-- start of GIVEN DATA --

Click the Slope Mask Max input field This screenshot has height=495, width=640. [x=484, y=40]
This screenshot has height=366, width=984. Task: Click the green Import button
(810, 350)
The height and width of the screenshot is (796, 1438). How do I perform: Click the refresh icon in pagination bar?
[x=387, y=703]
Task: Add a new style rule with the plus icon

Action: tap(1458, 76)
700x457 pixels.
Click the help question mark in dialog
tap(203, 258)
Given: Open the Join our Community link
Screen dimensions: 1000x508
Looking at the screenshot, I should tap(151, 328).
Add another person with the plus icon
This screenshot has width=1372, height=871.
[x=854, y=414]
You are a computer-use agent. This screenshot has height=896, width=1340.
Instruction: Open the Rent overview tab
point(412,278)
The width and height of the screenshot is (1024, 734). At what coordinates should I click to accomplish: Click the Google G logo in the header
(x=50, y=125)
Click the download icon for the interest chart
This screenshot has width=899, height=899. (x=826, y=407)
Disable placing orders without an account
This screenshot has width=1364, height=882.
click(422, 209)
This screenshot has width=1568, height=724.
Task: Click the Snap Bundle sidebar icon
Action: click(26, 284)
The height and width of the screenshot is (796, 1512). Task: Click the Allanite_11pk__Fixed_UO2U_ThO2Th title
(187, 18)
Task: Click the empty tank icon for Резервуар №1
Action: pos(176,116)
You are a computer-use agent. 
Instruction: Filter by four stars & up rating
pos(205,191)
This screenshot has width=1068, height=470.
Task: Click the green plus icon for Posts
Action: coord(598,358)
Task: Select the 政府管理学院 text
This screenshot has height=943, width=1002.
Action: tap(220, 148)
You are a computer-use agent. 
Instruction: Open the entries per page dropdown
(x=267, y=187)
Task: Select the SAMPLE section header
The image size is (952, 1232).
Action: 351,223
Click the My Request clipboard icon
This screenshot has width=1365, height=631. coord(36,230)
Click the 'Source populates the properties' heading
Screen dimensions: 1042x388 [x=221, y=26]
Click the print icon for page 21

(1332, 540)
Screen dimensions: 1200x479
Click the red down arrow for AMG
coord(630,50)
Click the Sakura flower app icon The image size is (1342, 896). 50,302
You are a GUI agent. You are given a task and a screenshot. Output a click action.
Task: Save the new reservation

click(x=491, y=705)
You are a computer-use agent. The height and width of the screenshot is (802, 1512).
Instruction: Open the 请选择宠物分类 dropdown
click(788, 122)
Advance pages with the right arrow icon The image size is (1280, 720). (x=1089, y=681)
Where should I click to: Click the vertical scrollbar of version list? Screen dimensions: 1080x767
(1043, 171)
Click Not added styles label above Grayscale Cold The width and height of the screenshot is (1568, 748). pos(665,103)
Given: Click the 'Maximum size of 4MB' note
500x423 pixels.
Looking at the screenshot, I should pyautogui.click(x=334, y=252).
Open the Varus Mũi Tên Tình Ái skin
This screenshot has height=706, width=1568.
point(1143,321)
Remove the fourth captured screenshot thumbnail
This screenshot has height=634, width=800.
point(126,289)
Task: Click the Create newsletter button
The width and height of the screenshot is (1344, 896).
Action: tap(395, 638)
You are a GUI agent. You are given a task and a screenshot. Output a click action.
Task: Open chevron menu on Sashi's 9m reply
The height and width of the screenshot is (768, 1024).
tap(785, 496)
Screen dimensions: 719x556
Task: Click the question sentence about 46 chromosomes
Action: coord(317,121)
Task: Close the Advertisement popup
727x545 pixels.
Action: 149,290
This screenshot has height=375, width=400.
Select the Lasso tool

-- end of GIVEN DATA --

▸ **SHORT PROBLEM**:
Report each of the lines above that contains the string "button", and copy every such line in full. Case counts.

▸ **PROBLEM SOLUTION**:
This screenshot has height=366, width=984. Task: Click the green Import button
Task: Click the Create newsletter button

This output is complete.